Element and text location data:
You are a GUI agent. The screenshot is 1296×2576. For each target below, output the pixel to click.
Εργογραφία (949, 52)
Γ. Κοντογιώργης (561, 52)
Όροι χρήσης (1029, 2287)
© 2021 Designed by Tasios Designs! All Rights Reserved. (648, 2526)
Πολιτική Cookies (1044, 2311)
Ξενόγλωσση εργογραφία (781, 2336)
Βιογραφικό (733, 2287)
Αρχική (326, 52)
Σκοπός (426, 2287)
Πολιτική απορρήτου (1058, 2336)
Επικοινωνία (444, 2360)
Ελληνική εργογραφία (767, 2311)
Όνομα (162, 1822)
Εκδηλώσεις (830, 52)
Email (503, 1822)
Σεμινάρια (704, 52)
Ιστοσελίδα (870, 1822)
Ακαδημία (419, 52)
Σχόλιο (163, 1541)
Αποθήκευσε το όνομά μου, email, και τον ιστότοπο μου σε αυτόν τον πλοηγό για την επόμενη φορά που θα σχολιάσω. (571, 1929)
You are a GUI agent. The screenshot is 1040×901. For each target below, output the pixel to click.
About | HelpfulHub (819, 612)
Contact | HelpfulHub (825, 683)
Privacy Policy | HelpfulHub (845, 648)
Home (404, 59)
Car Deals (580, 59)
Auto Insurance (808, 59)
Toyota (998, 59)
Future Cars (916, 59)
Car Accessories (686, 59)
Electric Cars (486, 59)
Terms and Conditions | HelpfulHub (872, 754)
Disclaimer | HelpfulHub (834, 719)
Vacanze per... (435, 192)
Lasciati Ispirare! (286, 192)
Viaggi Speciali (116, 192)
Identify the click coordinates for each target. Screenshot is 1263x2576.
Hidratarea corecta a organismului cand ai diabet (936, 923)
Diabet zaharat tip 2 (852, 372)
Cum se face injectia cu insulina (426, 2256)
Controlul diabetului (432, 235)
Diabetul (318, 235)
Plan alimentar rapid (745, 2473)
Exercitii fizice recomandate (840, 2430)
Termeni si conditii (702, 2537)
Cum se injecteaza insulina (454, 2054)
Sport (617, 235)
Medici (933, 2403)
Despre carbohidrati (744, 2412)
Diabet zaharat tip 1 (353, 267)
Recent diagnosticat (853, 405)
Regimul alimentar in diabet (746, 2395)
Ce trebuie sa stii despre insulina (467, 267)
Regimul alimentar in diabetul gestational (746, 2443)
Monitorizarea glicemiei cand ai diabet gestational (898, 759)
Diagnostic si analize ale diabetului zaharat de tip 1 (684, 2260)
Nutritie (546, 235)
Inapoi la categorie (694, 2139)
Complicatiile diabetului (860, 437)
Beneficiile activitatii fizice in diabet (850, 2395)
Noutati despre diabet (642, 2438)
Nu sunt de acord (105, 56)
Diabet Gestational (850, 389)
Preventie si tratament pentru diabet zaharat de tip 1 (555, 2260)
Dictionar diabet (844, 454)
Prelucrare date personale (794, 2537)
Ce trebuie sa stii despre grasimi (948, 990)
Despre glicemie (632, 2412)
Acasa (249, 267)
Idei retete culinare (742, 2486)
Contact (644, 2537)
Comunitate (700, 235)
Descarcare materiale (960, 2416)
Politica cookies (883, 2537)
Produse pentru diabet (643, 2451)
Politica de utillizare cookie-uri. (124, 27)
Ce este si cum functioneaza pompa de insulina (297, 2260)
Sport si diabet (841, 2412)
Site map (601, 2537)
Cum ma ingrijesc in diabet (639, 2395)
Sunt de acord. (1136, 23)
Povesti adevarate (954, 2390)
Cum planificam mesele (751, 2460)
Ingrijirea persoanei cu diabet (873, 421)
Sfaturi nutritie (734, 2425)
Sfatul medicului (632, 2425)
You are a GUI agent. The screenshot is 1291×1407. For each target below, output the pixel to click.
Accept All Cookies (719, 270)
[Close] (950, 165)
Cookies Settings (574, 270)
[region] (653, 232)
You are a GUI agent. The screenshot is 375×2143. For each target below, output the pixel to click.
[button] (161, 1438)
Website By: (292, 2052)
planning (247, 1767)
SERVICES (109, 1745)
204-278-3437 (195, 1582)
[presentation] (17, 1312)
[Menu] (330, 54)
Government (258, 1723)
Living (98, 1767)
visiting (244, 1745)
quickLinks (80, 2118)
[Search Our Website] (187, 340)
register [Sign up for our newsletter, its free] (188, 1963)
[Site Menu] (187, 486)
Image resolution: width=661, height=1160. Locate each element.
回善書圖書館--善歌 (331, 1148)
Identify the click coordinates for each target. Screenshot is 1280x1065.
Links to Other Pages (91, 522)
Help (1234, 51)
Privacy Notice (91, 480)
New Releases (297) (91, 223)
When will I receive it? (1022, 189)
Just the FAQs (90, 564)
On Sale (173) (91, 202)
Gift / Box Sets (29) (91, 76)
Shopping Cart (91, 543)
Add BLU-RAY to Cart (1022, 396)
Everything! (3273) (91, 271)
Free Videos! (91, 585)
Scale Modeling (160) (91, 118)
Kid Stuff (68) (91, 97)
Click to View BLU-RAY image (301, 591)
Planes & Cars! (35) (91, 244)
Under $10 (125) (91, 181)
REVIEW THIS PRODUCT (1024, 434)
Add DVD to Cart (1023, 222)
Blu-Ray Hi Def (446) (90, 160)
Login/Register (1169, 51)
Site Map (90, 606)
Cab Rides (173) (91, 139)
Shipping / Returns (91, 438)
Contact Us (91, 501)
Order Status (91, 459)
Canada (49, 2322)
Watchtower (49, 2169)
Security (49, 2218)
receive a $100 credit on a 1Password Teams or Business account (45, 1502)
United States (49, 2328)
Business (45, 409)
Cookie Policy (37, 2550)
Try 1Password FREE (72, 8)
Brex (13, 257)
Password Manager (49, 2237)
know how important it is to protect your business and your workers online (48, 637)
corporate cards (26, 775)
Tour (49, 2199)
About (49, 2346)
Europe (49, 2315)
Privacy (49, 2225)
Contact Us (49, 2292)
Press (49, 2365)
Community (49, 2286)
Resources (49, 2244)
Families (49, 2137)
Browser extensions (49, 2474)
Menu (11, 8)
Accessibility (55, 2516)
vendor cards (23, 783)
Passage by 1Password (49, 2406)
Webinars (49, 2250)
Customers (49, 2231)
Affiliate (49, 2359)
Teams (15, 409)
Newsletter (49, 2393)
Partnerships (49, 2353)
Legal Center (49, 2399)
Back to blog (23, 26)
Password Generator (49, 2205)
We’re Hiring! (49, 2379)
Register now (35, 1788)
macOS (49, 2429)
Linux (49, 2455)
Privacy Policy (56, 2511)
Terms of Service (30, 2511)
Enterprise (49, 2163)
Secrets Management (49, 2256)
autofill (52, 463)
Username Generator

Given request: Collect every line in the listing above that contains the string "agent", matching its case exactly.

Written answer:
You are a GUI agent. The screenshot is 1296×2576. For each target below, output the pixel to click.
You are a GUI agent. The screenshot is 1040×901. For each target below, output the pixel to click.
You are a GUI agent. The screenshot is 1291×1407. For each target below, output the pixel to click.
You are a GUI agent. The screenshot is 375×2143. For each target below, output the pixel to click.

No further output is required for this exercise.